The global situation in 2015 brought into focus the responsibility of all people of all faiths to work toward ending:

• Almost Fifty Armed Conflicts

• Innumerable Hate Crimes

• Pervasive Episodes of Hate Speech

One of the fastest and most efficient ways to combat prejudice is to humanize groups of people; to put faces to cultures, to religions, to ethnicities. The 2015 Parliament explicitly addressed humanization throughout its “War, Violence, and Hate Speech” track, with preeminent scholars, religious leaders, and activists delving deep into the roots of hate and conflict. From stories of individual, personal encounters with hate to state-effected acts of genocide, one factor remained constant- the failure to see one another as human.

Keynote speakers delivered timely, concise messages about what it takes to create a world of peace. While it is often difficult for individuals to change policy or to affect legislation, the 2015 Parliament called out the fact that the capacity to change the way we view our neighbors can start in a community, in a place of worship, and in a household; It is something that we can do on a daily basis, even if our resources are limited or our influence is minimal.

While the “War, Violence, and Hate Speech” programming track was a microcosm of this concept, in reality, the entire Parliament exemplified the idea of humanizing one another. Tribal religions from Northern Africa gave signs of peace to adherents of Shinto, Mormons ate meals next to Muslims, Sikhs meditated with Buddhists. Scholars shared peace strategies with young students and world renowned speakers laughed with grassroots organizers. Humans from 75 countries occupied the same space, and instead of throwing sparks off of one another, they fit together like a jigsaw puzzle; creating a picture through their togetherness that could never have been achieved on their own. Equipped with the inspiring words from keynote speakers and practical toolkits from program presenters, attendees left the Parliament with a new perspective on their global neighbors and a desire to share the earth with them.

The War, Violence and Hate Speech Plenary fit perfectly into the lattice of similar programming at the Parliament, proving that the attendees and program presenters carried with them a devotion to peace and a spirit of equality. Medea Benjamin’s words at the plenary were bolstered by a lively and convicting panel on Drone Warfare earlier that day, and especially timely words decrying Islamophobia echoed through Parliament programs.

• Describing Islamophobia more than once throughout the week as the “okay racism of our time“ called attention to the blatant double standard that runs rampant in countries across the world. Discrimination based on appearance suddenly becomes “okay” when it is tied to a religion or creed. Programs and plenary speakers provided a strong counter-narrative.

• Turning upside-down the preconceived notion that religion is responsible for war was the panel “Kill them (Qu’ran), Do Not Spare Them (Torah), and Cast Them Into Everlasting Fire (New Testament): Context of Difficult Religious Texts.” This - the best attended panel discussion at the Parliament - examined the violent passages of each of the Abrahamic holy books, calling to attention the historical context and dangers of misinterpretation.

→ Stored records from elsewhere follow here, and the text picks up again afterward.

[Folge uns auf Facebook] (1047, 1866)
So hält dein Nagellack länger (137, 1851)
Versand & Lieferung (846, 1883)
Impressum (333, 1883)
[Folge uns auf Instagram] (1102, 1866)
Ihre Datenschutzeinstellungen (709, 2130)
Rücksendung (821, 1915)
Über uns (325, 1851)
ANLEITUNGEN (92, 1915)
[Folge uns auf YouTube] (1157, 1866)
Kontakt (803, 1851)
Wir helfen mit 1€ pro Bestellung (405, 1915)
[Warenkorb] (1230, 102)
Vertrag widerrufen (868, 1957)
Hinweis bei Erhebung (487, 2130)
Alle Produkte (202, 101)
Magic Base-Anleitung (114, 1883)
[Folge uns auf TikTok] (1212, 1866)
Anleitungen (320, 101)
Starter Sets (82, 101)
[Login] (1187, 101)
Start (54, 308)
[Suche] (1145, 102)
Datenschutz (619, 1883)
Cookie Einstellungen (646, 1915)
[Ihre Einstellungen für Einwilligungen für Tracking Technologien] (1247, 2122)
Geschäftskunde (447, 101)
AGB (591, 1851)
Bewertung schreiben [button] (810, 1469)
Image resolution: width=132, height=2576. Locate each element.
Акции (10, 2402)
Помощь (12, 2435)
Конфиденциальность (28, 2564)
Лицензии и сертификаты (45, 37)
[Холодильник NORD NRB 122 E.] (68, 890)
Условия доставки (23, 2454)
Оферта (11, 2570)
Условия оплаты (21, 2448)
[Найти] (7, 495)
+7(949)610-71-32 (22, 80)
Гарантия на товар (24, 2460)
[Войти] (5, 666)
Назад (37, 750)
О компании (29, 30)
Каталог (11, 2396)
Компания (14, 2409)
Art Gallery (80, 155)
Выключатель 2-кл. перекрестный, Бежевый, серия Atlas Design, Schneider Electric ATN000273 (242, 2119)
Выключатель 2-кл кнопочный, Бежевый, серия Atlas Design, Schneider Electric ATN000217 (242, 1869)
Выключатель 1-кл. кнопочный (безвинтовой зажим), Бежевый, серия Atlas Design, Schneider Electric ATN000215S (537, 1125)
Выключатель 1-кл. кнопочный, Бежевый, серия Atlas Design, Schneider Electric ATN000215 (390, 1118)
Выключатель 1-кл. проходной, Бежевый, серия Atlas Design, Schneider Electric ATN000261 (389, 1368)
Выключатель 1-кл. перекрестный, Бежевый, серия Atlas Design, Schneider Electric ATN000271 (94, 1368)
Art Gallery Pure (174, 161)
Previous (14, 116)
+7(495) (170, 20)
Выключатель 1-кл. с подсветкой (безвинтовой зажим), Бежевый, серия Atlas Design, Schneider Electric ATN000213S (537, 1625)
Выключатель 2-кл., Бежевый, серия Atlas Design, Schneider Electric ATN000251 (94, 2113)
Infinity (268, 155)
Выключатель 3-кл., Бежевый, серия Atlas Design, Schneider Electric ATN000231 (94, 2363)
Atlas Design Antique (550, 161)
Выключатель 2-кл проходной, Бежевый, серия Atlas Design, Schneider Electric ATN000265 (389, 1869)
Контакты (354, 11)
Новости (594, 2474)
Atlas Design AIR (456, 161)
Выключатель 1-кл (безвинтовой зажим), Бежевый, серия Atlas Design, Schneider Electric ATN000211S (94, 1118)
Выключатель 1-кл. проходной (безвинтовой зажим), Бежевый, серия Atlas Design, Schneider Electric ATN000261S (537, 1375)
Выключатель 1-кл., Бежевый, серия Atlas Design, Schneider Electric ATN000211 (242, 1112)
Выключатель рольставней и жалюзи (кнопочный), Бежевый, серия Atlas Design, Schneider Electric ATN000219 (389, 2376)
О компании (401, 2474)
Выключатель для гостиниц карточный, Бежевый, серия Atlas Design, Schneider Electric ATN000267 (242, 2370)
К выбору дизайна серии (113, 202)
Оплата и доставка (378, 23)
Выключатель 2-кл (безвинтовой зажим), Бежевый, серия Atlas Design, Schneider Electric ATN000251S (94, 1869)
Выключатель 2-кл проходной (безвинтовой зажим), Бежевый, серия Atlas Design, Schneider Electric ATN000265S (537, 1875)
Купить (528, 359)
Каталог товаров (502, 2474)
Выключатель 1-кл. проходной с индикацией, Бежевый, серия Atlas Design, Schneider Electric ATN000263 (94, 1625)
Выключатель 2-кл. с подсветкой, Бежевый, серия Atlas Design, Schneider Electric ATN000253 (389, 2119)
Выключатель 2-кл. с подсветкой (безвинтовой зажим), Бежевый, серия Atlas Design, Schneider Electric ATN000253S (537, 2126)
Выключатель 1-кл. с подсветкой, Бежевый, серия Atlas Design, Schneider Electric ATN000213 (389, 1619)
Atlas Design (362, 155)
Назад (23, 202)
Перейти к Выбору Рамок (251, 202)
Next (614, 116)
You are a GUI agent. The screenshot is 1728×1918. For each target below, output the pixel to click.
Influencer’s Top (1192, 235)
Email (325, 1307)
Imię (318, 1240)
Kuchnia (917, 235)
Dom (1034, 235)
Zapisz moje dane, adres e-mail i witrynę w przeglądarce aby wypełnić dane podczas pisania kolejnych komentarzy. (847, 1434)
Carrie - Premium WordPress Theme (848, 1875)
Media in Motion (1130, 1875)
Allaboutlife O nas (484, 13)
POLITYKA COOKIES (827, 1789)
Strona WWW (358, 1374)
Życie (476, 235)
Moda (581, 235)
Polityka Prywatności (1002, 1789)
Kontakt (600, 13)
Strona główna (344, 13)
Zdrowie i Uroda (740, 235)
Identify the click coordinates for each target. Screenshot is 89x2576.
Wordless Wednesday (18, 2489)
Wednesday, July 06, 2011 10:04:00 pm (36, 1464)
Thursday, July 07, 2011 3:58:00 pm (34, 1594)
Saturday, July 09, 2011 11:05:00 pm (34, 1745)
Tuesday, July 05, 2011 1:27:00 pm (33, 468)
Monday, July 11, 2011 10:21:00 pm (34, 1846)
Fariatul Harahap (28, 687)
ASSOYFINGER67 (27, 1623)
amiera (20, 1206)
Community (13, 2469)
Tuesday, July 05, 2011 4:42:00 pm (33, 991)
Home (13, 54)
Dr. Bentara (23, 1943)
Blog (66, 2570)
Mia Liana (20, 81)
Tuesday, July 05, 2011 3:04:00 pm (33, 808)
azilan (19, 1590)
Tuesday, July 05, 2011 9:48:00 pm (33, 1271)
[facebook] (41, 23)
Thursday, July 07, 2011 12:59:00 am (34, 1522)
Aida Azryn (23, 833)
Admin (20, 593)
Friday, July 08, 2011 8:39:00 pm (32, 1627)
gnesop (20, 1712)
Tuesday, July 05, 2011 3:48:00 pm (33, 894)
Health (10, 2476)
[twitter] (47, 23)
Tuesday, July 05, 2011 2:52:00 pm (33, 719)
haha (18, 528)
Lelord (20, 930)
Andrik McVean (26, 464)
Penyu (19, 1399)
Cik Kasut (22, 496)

• After Parliament attendees were thoroughly schooled in the ways hate, violence and terror are interrelated, cyclical phenomena, the challenge of peacebuilding remained. City mayors from across towns in North America and Europe converged to train attendees on ways of engaging government with peacebuilding plans. KAICIID delivered intensive training sessions on leveraging traditional and social media to create change and goodwill amidst disagreement and volatile relationships caused by divides.

• Respect for the dignity and human rights of LGBTQI communities, a subject often tiptoed around in global interfaith settings, was repeatedly raised in the call to reclaim the heart of our humanity.

• Implementing the Parliament’s call to “engage guiding institutions,” an eminent panel of military strategists, international law experts and religious leaders took up the challenge of responding to drone violence from an interfaith stance, enlisting participants to help draft a declaration denouncing drone warfare to the United States government.

• The Parliament was honored to host Dr. Suzanne Barakat and Pardeep Kaleka, who are surviving members of families that have endured high- profile hate massacres in the United States. Each have dedicated their lives to raising awareness and educating important audiences about the anatomy of hate in our society. These and additional guests with similar stories sent a powerful message to the world: recovering from hate can direct grieving families down a road of forgiveness, service and reconciliation.